A large number of different RNA-binding proteins (RBPs) are known, and many more are predicted based on genome analysis. The Saccharomyces cerevisiae genome encodes nearly 600 different proteins predicted to bind to RNA, about one-tenth of the total gene number for this organism. Based on similar proportions, the human genome would be expected to contain more than 2,000 such proteins. These estimates are based on the presence of characterized RNA-binding domains, and it is likely that additional RNA-binding domains remain to be found. The RNA targets and functions of the great majority of these RBPs are unknown, although it is considered likely that a large fraction of them interact with pre-mRNA or mRNA. This kind of analysis does not include the many proteins that do not bind RNA directly, but participate in RNAbinding complexes.

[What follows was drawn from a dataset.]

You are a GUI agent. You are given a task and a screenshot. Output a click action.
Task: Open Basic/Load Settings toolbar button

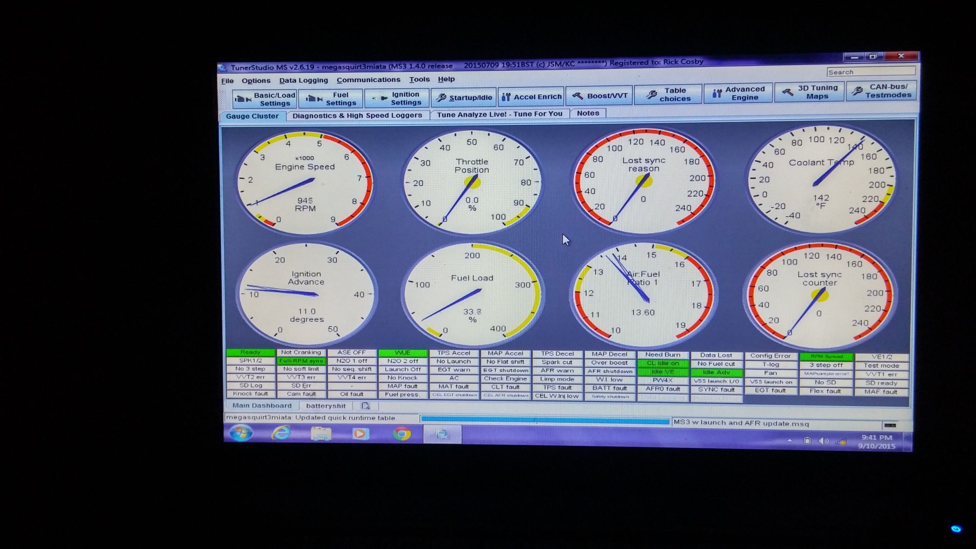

An important insight into why the number of different mRNA-binding proteins is so large has come from the finding that mRNAs are associated with distinct, but overlapping, sets of RBPs. Studies that have matched specific RBPs with their target mRNAs have revealed that those mRNAs encode proteins with shared features such as involvement in similar cellular processes or location. Thus, the repertoire of bound proteins catalogues the mRNA. For example, hundreds of yeast mRNAs are bound by one or more of six related Puf proteins. Puf1 and Puf2 bind mostly mRNAs encoding membrane proteins, whereas Puf3 binds mostly mRNAs encoding mitochondrial proteins, and so on. A current model, illustrated in FIGURE 1, proposes that the coordinate control of posttranscriptional processes of mRNAs is mediated by the combinatorial action of multiple RBPs, much like the coordinate control of gene transcription is mediated by the right combinations of transcription factors . The set of mRNAs that share a particular type of RBP is called an RNA regulon.

FIGURE 1.The concept of an RNA regulon. Eukaryotic mRNAs are bound by a variety of proteins that control their translation, localization, and stability. The subset of mRNAs that have a binding protein in common are considered part of the same regulon. In the diagram, mRNAs a and d are part of regulon 1; mRNAs a, c, and e are part of regulon 2; and so on.